## What is asked
Recast every line of the records below as a numbered list, skipping blank lines and leaving out the pictures.

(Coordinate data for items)
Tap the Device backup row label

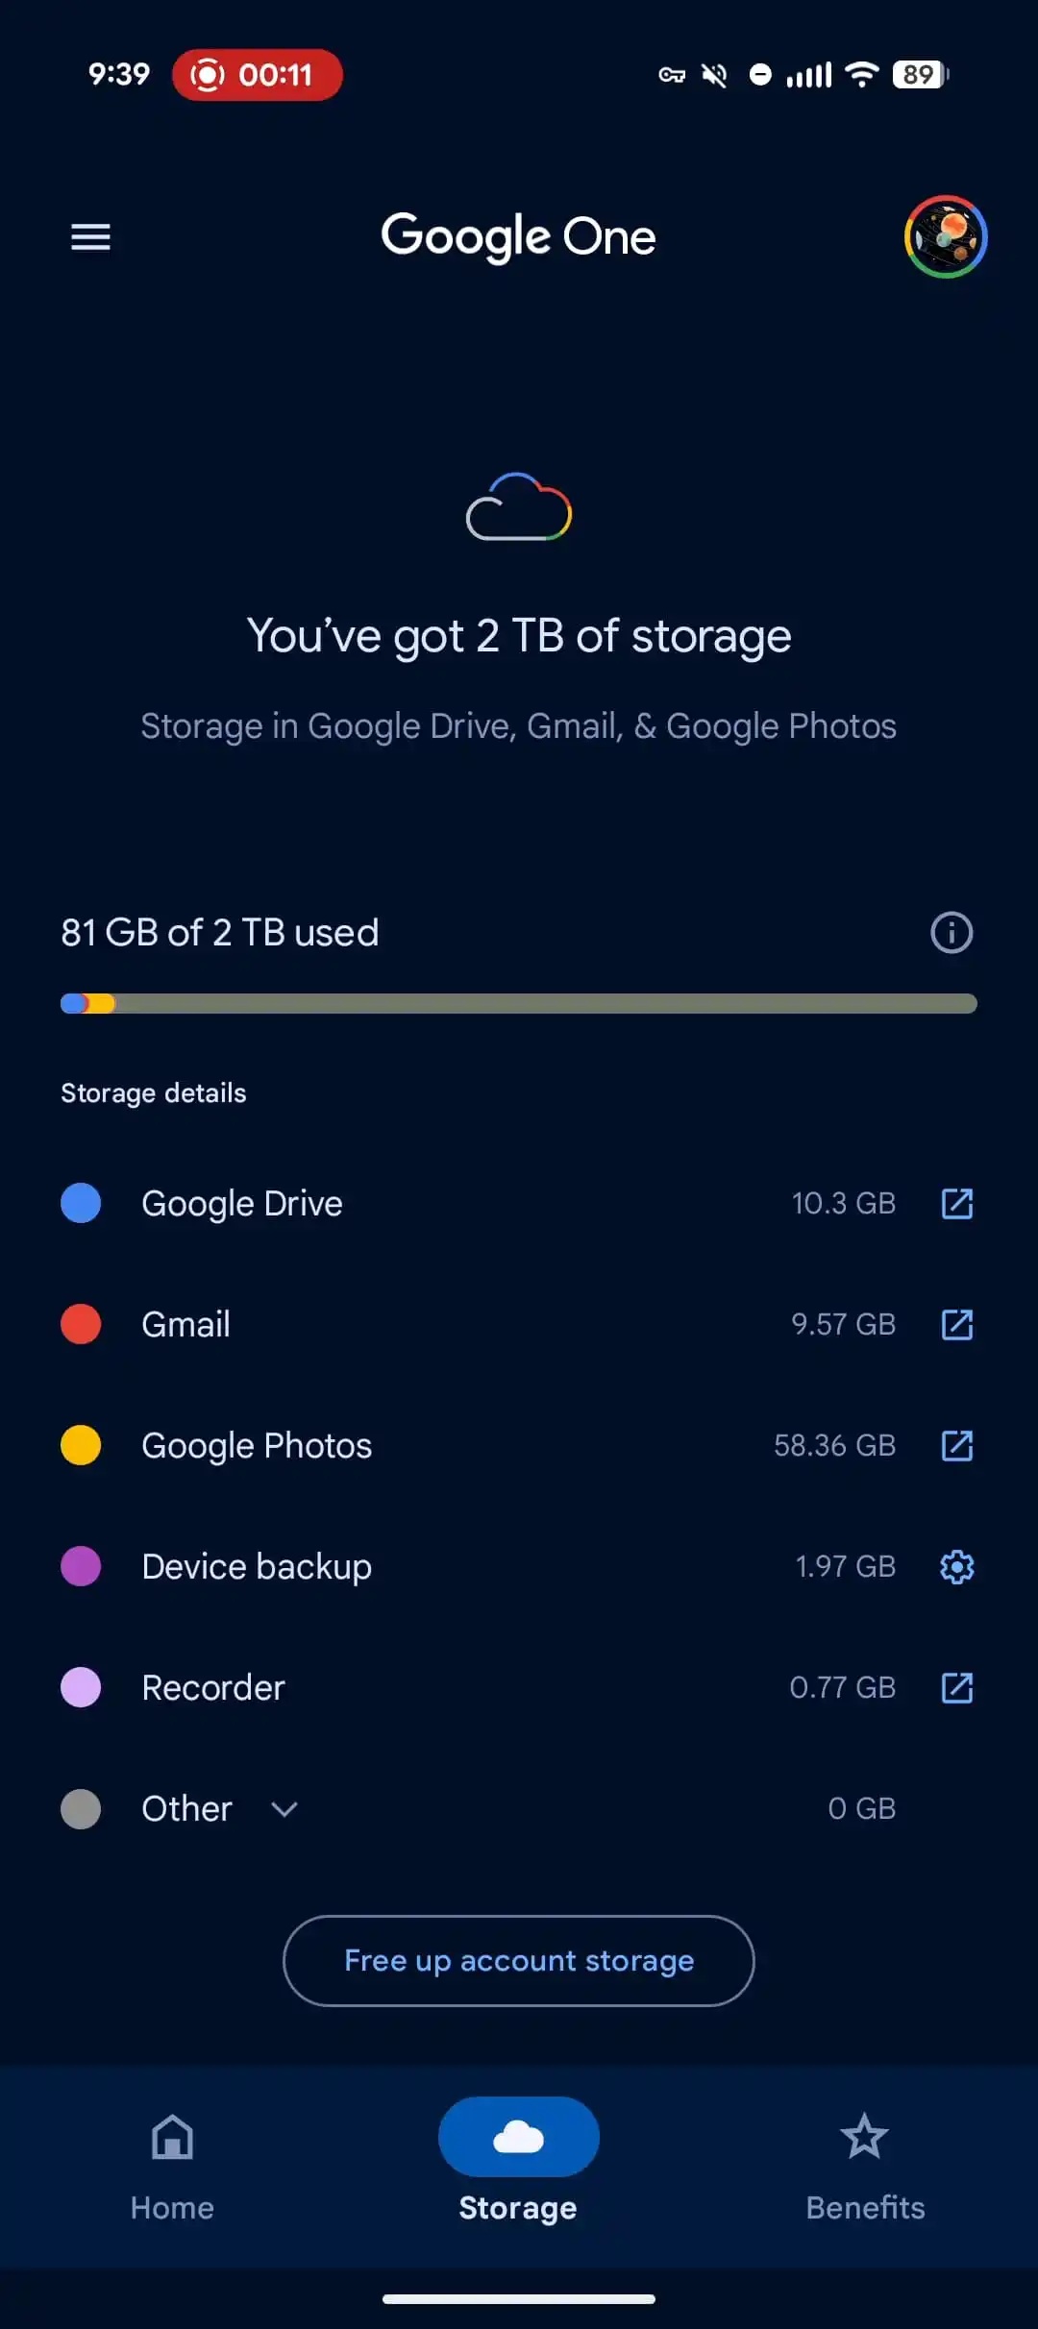[257, 1566]
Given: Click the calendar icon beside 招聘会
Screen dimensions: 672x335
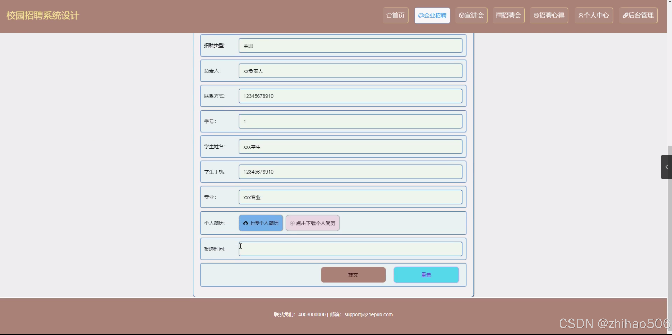Looking at the screenshot, I should pyautogui.click(x=499, y=16).
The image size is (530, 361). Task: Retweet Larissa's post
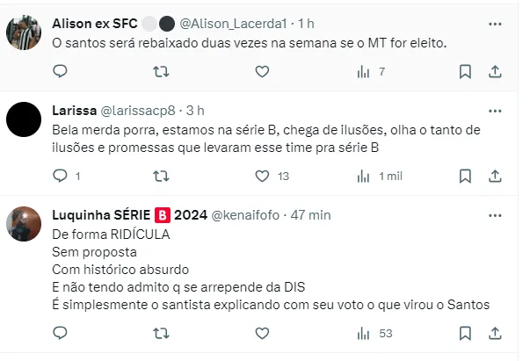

## Solution to this exercise
1. Tap the Device backup row label
2. [257, 1566]
3. Given: Click the calendar icon beside 招聘会
4. Screen dimensions: 672x335
5. Looking at the screenshot, I should pyautogui.click(x=499, y=16).
6. The image size is (530, 361). Task: Retweet Larissa's post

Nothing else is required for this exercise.